=== TRY IT ===
Copy every line below where the string "computer" is found.
=======
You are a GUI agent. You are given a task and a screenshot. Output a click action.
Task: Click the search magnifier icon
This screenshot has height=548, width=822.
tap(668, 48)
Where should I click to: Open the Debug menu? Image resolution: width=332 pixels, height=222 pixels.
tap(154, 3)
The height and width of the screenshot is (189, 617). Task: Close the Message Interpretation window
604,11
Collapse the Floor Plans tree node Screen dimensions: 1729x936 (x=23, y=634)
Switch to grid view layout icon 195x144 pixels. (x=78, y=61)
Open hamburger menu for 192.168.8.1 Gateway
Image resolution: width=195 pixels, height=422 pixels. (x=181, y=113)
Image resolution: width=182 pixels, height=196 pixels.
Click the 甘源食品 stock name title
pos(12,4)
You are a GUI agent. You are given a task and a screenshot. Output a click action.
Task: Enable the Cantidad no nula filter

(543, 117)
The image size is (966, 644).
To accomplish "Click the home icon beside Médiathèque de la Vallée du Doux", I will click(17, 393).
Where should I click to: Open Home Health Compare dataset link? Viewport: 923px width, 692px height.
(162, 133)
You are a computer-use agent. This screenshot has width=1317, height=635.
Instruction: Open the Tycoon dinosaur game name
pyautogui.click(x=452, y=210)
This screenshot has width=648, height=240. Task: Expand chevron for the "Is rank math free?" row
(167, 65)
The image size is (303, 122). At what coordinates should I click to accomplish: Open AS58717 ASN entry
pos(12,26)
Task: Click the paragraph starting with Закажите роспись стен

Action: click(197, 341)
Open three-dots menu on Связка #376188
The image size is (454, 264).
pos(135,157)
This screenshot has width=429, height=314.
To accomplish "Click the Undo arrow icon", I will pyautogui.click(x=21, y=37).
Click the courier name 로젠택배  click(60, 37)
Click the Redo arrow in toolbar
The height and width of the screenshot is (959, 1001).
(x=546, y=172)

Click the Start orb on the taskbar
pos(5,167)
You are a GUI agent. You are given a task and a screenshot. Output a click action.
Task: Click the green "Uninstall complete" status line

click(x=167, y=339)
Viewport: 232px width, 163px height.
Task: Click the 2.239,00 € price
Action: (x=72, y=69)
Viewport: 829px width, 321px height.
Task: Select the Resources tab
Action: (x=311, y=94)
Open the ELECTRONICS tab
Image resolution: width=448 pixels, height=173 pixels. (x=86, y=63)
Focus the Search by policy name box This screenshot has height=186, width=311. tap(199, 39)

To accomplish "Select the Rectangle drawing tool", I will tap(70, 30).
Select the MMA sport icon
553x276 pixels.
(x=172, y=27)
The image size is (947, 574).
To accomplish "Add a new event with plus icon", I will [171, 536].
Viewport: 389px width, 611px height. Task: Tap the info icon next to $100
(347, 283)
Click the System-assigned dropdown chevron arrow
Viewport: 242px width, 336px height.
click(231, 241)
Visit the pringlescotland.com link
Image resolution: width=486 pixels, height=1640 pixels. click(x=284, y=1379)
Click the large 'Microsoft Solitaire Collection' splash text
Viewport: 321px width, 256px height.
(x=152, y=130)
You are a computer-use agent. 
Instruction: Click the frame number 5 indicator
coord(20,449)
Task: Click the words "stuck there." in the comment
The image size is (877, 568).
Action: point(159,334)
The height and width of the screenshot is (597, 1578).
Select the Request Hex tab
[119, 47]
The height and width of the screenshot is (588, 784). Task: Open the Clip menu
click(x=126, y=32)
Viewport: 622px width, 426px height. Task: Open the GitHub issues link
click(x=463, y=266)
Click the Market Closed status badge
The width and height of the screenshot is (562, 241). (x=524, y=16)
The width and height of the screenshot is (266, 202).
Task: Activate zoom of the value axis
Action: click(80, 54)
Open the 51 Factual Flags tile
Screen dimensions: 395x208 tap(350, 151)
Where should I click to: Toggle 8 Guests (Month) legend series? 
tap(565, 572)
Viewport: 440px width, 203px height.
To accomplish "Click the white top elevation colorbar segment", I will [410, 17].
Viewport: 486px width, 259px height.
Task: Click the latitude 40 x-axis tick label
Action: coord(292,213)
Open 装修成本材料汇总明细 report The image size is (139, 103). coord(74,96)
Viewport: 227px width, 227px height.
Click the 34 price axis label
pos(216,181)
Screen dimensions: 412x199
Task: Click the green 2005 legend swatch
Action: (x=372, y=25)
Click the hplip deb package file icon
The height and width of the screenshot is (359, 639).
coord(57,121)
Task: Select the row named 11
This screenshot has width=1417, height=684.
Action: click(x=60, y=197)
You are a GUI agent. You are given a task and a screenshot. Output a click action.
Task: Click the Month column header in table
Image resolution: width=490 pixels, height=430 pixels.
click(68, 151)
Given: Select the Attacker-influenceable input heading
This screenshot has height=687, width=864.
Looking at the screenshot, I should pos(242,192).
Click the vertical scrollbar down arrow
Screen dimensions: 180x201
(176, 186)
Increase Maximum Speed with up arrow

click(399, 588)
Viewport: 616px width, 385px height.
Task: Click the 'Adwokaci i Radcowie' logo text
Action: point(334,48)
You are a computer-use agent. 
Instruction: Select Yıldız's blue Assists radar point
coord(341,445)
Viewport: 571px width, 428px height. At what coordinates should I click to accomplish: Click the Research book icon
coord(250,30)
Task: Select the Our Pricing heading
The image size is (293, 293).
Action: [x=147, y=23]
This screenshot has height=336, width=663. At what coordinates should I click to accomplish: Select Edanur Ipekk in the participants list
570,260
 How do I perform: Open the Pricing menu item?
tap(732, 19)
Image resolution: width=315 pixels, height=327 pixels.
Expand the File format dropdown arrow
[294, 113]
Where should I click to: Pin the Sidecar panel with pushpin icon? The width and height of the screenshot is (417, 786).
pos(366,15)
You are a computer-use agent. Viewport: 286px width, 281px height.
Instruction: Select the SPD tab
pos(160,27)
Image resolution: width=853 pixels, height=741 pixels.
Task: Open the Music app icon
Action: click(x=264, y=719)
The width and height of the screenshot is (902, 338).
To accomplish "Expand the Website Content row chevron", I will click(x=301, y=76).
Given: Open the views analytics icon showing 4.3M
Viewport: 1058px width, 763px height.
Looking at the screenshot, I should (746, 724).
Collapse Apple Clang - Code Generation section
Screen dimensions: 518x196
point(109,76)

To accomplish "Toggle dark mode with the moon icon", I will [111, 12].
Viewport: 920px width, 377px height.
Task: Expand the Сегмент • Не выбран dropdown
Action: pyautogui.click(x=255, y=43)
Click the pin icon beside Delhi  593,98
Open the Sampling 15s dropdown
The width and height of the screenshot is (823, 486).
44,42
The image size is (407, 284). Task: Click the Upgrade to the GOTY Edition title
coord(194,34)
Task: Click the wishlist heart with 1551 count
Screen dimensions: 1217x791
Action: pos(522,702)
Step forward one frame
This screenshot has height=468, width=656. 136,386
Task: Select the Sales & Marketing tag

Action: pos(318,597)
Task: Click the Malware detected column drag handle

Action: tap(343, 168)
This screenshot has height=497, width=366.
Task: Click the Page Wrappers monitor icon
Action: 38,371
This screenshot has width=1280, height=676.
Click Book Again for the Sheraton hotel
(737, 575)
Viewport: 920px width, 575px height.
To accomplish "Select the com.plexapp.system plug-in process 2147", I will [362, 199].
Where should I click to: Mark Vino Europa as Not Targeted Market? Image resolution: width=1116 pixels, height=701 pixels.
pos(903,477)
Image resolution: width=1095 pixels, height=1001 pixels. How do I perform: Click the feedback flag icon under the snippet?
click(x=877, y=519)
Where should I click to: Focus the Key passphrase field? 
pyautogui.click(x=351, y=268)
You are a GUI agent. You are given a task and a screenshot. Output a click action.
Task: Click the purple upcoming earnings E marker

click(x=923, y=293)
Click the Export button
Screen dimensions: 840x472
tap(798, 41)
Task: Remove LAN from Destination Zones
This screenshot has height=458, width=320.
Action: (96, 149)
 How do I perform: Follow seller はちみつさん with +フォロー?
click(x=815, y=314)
=======
=== TASK ANSWER ===
You are a computer-use agent. This screenshot has width=1317, height=635.
You are a computer-use agent. 
You are a computer-use agent. 
You are a computer-use agent. Viewport: 286px width, 281px height.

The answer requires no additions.